> _Отрывок_:
Можно сказать, что готическая архитектура указывает и на то, что это самое «трансцендирование» связано с переносом-выходом смысла за пределы трехмерного объема, функционирующего как обрамление и актуализация сакрального пространства в двух своих аспектах: пространства богослужения и пространства собрания. Эти два аспекта объединены литургически, когда теофания открывается как communio, то есть экзистенциально и мистериально одновременно. Точка схода – ипостась Богочеловека и личность верующего. Именно последующая (следующая за Евхаристией) рефлексия, заполняющая смыслом «отсутствие» Бога, как раз и порождает процесс аллегорической интерпретации, которая есть, повторяем, одновременно и трансцендирование, ибо аллегория – вид тропа, разновидность «метаболы», выводящей сознание за пределы видимого, материально ограниченного храма, если выражаться опять же метафорически. Эти выходы имеют те же векторы, что и основные уровни смысла в экзегетических процедурах: буквальный смысл – актуализация референта (в том числе истории), аллегорический смысл – актуализация экзегетики, скрытого, непрямого смысла Писания (в том числе и текстов его истолкования), тропологический (моральный) смысл – указание на человеческую душу (в том числе и на возможность этой души к изменению), наконец, анагогический смысл – это, как нам кажется, актуализация потенциальной «трансферности», диафаничности уровней бытия.
Переход между рядами и уровнями смысла подразумевает усилие интерпретатора-зрителя, его созерцательную, то есть медитативную, активность, приобщение к тому самому «онтологическому таинству». Он тоже вершит свой opus, на что справедливо указывает тот же М. Бюксель.

> _Задания_:
**1)** Процитируйте из отрывка участок от слов «Переход между рядами» до слов «же М. Бюксель.» включительно.
**2)** Переведите на английский язык предложение из отрывка: «Точка схода – ипостась Богочеловека и личность верующего.»
**3)** Соответствуют ли отрывку следующие утверждения? (a) Тропологический смысл указывает на человеческую душу. (b) Аллегория названа видом тропа. (c) Переход между уровнями смысла не требует усилия интерпретатора. На каждое ответьте «да» или «нет» и приведите решающие слова отрывка.

> _Исходные данные_:
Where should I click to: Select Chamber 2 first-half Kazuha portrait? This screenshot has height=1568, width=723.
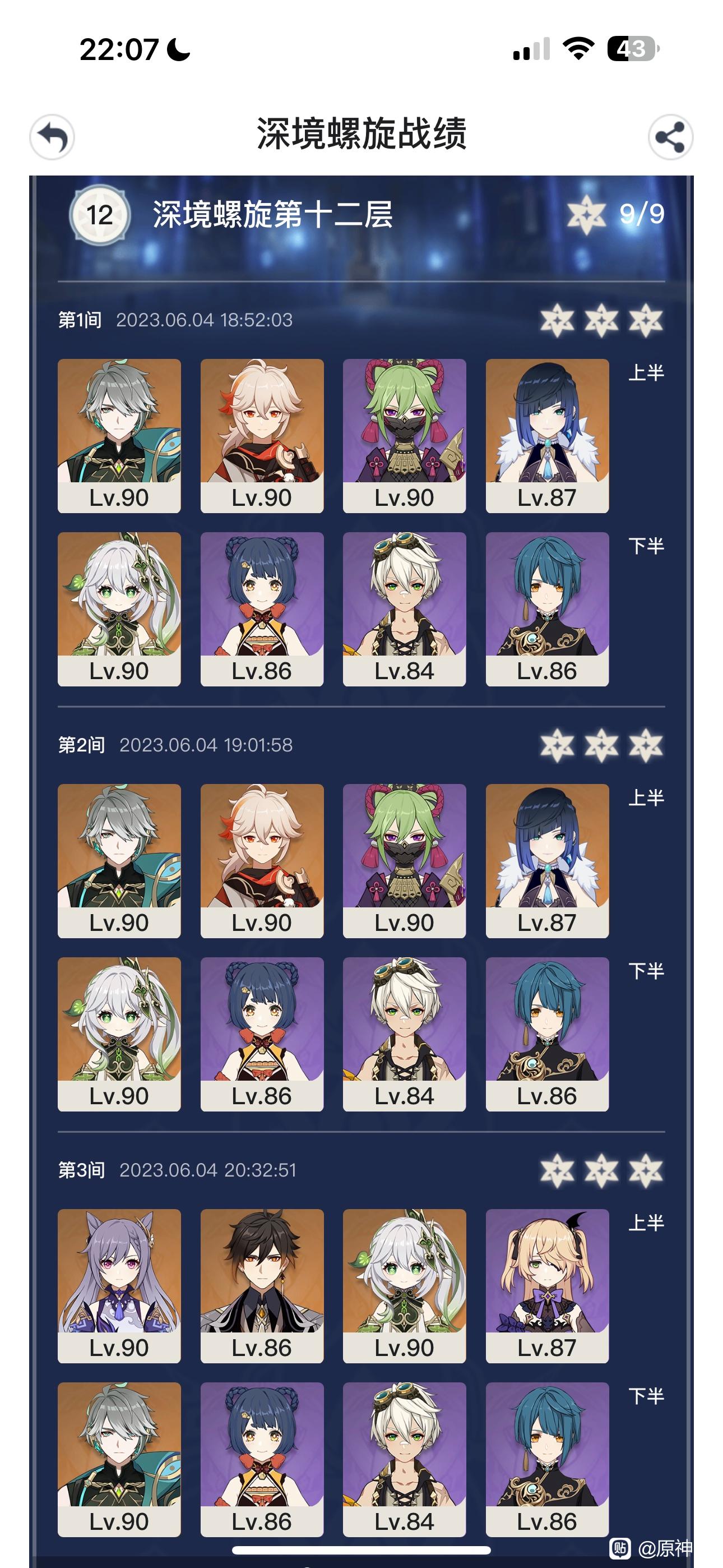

> _Решения заданий_:
**1)**
Переход между рядами и уровнями смысла подразумевает усилие интерпретатора-зрителя, его созерцательную, то есть медитативную, активность, приобщение к тому самому «онтологическому таинству». Он тоже вершит свой opus, на что справедливо указывает тот же М. Бюксель.

**2)** The vanishing point is the hypostasis of the God-Man and the person of the believer.

**3)**
(a) Да: «тропологический (моральный) смысл – указание на человеческую душу».
(b) Да: «аллегория – вид тропа».
(c) Нет: «Переход между рядами и уровнями смысла подразумевает усилие интерпретатора-зрителя».